From a Parent’s Heart to a CEO’s Desk: Why Mental Health Care Must Change

Wayahead Mental Health

As a parent, nothing prepares you for the moment you realise the mental health care system meant to help your child is failing them. My daughter Amber has lived through years of misdiagnosis and fragmented care. Despite clear neurological symptoms—movement disorders, vision loss, cognitive decline—her condition was repeatedly dismissed as a side effect of anti-psychotic medication. We fought for answers, sharing videos, documentation, and seeking multiple opinions. Yet even now, we are still waiting for a comprehensive recovery and holistic treatment plan.

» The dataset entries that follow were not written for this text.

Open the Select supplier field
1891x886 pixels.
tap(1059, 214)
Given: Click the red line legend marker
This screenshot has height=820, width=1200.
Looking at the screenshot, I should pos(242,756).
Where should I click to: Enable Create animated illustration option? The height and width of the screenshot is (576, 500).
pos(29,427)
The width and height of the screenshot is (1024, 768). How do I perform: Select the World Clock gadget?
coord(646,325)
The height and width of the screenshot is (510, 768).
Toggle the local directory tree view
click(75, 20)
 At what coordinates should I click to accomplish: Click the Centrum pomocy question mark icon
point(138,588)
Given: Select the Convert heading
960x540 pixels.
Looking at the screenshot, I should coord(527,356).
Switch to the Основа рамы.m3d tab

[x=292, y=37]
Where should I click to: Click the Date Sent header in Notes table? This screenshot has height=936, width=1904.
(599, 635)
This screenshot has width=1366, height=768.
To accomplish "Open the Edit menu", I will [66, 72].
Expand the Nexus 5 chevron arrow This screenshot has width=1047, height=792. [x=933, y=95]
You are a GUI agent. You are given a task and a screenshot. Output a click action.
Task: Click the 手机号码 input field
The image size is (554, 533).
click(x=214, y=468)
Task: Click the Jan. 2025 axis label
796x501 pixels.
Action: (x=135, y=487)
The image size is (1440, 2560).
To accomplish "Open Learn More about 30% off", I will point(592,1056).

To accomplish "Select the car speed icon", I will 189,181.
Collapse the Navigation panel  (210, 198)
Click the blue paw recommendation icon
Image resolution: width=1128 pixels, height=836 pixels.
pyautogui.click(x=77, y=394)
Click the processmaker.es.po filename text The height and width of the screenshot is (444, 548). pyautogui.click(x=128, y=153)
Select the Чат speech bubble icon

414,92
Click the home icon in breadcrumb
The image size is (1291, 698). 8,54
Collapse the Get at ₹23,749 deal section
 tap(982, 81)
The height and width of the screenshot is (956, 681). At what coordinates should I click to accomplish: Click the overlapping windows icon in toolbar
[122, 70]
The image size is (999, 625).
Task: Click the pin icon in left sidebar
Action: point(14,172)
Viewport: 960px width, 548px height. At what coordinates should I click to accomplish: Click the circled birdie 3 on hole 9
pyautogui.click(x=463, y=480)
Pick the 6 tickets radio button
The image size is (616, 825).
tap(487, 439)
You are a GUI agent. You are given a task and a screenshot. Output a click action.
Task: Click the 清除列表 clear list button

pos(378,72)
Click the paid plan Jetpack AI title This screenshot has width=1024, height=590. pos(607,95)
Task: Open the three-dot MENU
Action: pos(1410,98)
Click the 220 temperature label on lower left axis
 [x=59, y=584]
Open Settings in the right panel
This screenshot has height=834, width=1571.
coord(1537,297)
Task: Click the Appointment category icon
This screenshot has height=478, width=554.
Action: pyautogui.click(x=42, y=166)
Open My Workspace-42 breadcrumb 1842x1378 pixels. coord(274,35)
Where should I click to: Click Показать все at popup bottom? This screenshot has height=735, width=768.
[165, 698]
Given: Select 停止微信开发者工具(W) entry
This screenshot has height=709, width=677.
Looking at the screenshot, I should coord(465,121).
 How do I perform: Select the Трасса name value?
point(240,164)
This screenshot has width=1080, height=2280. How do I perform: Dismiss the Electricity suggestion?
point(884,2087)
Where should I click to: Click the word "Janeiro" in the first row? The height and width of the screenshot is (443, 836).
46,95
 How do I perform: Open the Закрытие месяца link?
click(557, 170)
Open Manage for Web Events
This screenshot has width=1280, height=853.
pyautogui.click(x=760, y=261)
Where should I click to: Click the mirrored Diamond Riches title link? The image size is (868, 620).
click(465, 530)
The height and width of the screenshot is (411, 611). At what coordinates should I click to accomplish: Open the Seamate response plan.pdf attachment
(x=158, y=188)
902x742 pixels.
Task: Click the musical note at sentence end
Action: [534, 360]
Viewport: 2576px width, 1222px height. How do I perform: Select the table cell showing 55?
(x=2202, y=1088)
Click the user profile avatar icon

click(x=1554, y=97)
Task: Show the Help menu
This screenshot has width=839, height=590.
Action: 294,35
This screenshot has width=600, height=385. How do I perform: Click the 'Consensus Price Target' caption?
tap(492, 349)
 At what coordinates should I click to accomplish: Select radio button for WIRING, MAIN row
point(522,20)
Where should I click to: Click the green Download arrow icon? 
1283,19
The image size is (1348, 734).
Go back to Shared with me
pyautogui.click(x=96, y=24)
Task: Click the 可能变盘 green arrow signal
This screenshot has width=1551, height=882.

Every appointment felt like starting from scratch. Critical communication between psychiatrists and specialists was delayed or lost. Our voices as parents were sidelined, and Amber’s voice—the one that mattered most—was barely heard. She was treated as a case, not as a person. The system didn’t fail because it lacked expertise. It failed because it lacked connection.

As CEO of Wayahead, I see that Amber’s story is not unique. It reflects a broader truth: our mental health system is built on a dominant medical model that isolates people from the relationships and communities that shape their wellbeing. Recovery doesn’t happen in isolation. It happens in connection—through trust, support, and collaboration.

At a recent roundtable co-hosted by Wayahead and Relationships Australia NSW, experts and advocates agreed: we need a relational approach to mental health care. One that sees people as whole human beings, embedded in families/kinship, friendships, workplaces, and communities. One that values continuity and collaboration, not fragmentation. One that asks not just “What’s wrong with you?” but “Who are you, and what do you need to thrive?”

This shift isn’t just philosophical—it’s practical and urgent. It means funding models that prioritise long-term wellbeing, not short-term crisis management. It means training practitioners to work relationally, not just diagnostically. And it means creating systems that include families, kin and carers as partners, not outsiders.

Amber’s journey has taught me that healing begins with listening. It begins when we see the person behind the diagnosis—the daughter, the sister, the horse rider, the young woman with dreams. That’s what a relational approach makes possible.

As a parent and as a CEO, I believe we can build a mental health system where every voice is heard, every relationship is valued, and every person has the chance to thrive—not alone, but in community. This is not just my hope. It is our call to action.

What’s Next? Turning Insight into Action

The roundtable didn’t end with discussion—it ended with determination. Participants agreed that the next steps must focus on advocacy, collaboration, and practical implementation. This includes:

• Developing a clear framework for relational care – A proposal for a “socially supported care” model will be co-designed with lived experience groups and professionals, ensuring it reflects what truly matters to individuals, kin and families.

• Building a coalition for change – Attendees committed to forming an advocacy group to champion relational approaches at every level, from policy reform to service design.

• Embedding evaluation and evidence – Future initiatives will include robust measurement frameworks to demonstrate impact beyond crisis metrics, focusing on wellbeing, quality of life, and thriving communities.

This is not just a conversation—it’s the beginning of a movement. Together, we can create a mental health system that values connection, collaboration, and care that sees the whole person.